■ Records shown:
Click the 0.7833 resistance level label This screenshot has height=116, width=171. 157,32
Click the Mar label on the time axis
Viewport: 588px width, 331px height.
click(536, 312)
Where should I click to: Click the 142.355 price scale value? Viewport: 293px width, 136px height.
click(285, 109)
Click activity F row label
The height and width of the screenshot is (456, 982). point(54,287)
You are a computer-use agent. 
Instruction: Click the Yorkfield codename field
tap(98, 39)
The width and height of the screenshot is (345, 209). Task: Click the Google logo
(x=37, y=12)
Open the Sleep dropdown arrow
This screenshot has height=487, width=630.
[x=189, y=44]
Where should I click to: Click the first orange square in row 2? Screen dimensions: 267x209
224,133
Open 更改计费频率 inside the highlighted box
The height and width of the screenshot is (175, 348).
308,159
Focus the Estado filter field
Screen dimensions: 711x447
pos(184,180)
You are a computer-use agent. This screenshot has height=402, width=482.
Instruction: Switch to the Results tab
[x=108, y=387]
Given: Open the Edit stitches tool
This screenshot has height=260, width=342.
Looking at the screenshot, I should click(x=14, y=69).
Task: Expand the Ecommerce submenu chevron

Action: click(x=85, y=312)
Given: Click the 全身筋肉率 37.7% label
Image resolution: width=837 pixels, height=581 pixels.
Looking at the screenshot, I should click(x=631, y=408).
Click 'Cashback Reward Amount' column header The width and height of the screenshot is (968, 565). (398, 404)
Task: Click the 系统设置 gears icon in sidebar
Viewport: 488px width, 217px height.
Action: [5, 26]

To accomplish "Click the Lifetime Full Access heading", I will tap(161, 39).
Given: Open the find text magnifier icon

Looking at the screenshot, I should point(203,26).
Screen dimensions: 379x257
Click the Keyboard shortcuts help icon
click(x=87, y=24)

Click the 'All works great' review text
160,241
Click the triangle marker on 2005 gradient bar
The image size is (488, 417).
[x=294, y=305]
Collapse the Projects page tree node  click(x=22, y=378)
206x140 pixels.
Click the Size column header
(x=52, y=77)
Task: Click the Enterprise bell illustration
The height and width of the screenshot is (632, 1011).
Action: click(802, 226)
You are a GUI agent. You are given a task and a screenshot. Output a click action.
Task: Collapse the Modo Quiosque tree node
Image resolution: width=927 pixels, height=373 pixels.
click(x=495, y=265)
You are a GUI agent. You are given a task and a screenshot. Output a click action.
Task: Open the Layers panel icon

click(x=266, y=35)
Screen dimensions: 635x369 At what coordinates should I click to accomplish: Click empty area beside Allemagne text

■ Your objective:
Print each entry exactly as it appears above.

■ Written solution:
Click the 0.7833 resistance level label This screenshot has height=116, width=171. 157,32
Click the Mar label on the time axis
Viewport: 588px width, 331px height.
click(536, 312)
Where should I click to: Click the 142.355 price scale value? Viewport: 293px width, 136px height.
click(285, 109)
Click activity F row label
The height and width of the screenshot is (456, 982). point(54,287)
You are a computer-use agent. 
Instruction: Click the Yorkfield codename field
tap(98, 39)
The width and height of the screenshot is (345, 209). Task: Click the Google logo
(x=37, y=12)
Open the Sleep dropdown arrow
This screenshot has height=487, width=630.
[x=189, y=44]
Where should I click to: Click the first orange square in row 2? Screen dimensions: 267x209
224,133
Open 更改计费频率 inside the highlighted box
The height and width of the screenshot is (175, 348).
308,159
Focus the Estado filter field
Screen dimensions: 711x447
pos(184,180)
You are a computer-use agent. This screenshot has height=402, width=482.
Instruction: Switch to the Results tab
[x=108, y=387]
Given: Open the Edit stitches tool
This screenshot has height=260, width=342.
Looking at the screenshot, I should click(x=14, y=69).
Task: Expand the Ecommerce submenu chevron

Action: click(x=85, y=312)
Given: Click the 全身筋肉率 37.7% label
Image resolution: width=837 pixels, height=581 pixels.
Looking at the screenshot, I should click(x=631, y=408).
Click 'Cashback Reward Amount' column header The width and height of the screenshot is (968, 565). (398, 404)
Task: Click the 系统设置 gears icon in sidebar
Viewport: 488px width, 217px height.
Action: [5, 26]

To accomplish "Click the Lifetime Full Access heading", I will tap(161, 39).
Given: Open the find text magnifier icon

Looking at the screenshot, I should point(203,26).
Screen dimensions: 379x257
Click the Keyboard shortcuts help icon
click(x=87, y=24)

Click the 'All works great' review text
160,241
Click the triangle marker on 2005 gradient bar
The image size is (488, 417).
[x=294, y=305]
Collapse the Projects page tree node  click(x=22, y=378)
206x140 pixels.
Click the Size column header
(x=52, y=77)
Task: Click the Enterprise bell illustration
The height and width of the screenshot is (632, 1011).
Action: click(802, 226)
You are a GUI agent. You are given a task and a screenshot. Output a click action.
Task: Collapse the Modo Quiosque tree node
Image resolution: width=927 pixels, height=373 pixels.
click(x=495, y=265)
You are a GUI agent. You are given a task and a screenshot. Output a click action.
Task: Open the Layers panel icon

click(x=266, y=35)
Screen dimensions: 635x369 At what coordinates should I click to accomplish: Click empty area beside Allemagne text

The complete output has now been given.